Slowakei: Chef der Nationalbank wegen Bestechung vor Gericht
Der Gouverneur der slowakischen Nationalbank, Peter Kažimír, wird sich im Juli wegen Bestechung vor Gericht verantworten müssen, nachdem das Verfassungsgericht seine Beschwerde gegen die Geschwindigkeit des Verfahrens abgewiesen hatte.

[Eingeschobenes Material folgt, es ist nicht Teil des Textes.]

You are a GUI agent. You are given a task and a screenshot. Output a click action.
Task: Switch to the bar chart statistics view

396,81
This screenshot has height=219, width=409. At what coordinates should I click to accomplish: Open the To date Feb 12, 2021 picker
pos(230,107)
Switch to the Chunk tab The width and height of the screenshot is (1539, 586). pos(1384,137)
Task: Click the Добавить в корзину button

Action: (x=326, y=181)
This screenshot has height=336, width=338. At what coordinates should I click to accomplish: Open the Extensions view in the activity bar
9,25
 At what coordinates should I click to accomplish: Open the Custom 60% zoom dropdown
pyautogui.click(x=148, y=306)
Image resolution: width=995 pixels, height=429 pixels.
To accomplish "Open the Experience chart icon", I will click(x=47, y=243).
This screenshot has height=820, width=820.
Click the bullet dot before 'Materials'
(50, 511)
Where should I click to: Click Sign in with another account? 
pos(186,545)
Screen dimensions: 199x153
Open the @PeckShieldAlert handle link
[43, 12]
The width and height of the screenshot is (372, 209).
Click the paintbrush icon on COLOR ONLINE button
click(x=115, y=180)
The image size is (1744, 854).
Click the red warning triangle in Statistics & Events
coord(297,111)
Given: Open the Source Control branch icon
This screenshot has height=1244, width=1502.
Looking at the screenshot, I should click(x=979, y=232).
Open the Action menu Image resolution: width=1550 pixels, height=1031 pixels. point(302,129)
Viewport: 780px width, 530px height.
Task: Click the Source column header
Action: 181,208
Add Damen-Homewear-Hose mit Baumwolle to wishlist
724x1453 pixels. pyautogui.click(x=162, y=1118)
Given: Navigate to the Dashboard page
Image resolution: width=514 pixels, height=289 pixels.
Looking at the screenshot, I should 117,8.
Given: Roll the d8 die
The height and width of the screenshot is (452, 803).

Der Gouverneur der slowakischen Nationalbank, Peter Kažimír, wird sich im Juli wegen Bestechung vor Gericht verantworten müssen, nachdem das Verfassungsgericht seine Beschwerde gegen die Geschwindigkeit des Verfahrens abgewiesen hatte.
Kažimír wurde der Bestechung für Handlungen schuldig gesprochen, die er während seiner Zeit als Finanzminister im Kabinett von Robert Fico (Smer-SD) im Jahr 2018 begangen hatte. Er wurde zu einer Geldstrafe von 100 000 Euro verurteilt.
Nachdem Kažimír und die Staatsanwaltschaft Berufung eingelegt hatten, wurde Kažimír im Juli vor Gericht geladen, nachdem das Verfassungsgericht seine Berufung gegen die Anklage gegen ihn abgewiesen hatte.
Nach seiner Berufung gegen die Entscheidung des erstinstanzlichen Gerichts versuchte Kažimír, das Verfahren durch den Generalstaatsanwalt Maroš Žilinka einstellen zu lassen. Dieser könnte die Anklage mit Hilfe des umstrittenen Artikels 363 des slowakischen Strafgesetzbuchs aufheben. Es gibt hierfür bereits einen Präzedenzfall: Im vergangenen Juli hatte Žilinka bereits von dem umstrittenen Artikel Gebrauch gemacht, als die Sonderstaatsanwaltschaft Kažimír im vergangenen Jahr erstmals angeklagt hatte.
Bevor die Staatsanwaltschaft von Žilinka jedoch zum zweiten Mal über einen solchen Antrag entscheiden konnte, reichte die Sonderstaatsanwaltschaft eine Anklageschrift ein, wodurch das Sonderverfahren nach Artikel 363 sofort beendet wurde.
Die Staatsanwaltschaft geht davon aus, dass Kažimír die Rolle eines Mittelsmannes bei der Aushändigung von 48.000 Euro an den ehemaligen Finanzamtsleiter František Imrecze gespielt hat, als dieser Finanzminister in Ficos Kabinett war, so der Richter. Imrecze wurde im Jahr 2020 wegen Korruption angeklagt und kooperiert mit der Polizei.
„Die Anschuldigung, dass ich einen hohen Beamten der Finanzverwaltung bestochen haben soll, ist eine absolute Lüge“, betonte Kažimír und weigerte sich, nach dem Gerichtsbeschluss zurückzutreten.
Da er von einem spezialisierten Strafrichter auf der Grundlage eines Gerichtsbeschlusses aus dem Jahr 2018 verurteilt wurde, wurde Kažimírs Schuld nur auf der Grundlage der vorgelegten Fallakte und der daraus hervorgehenden Beweise festgestellt.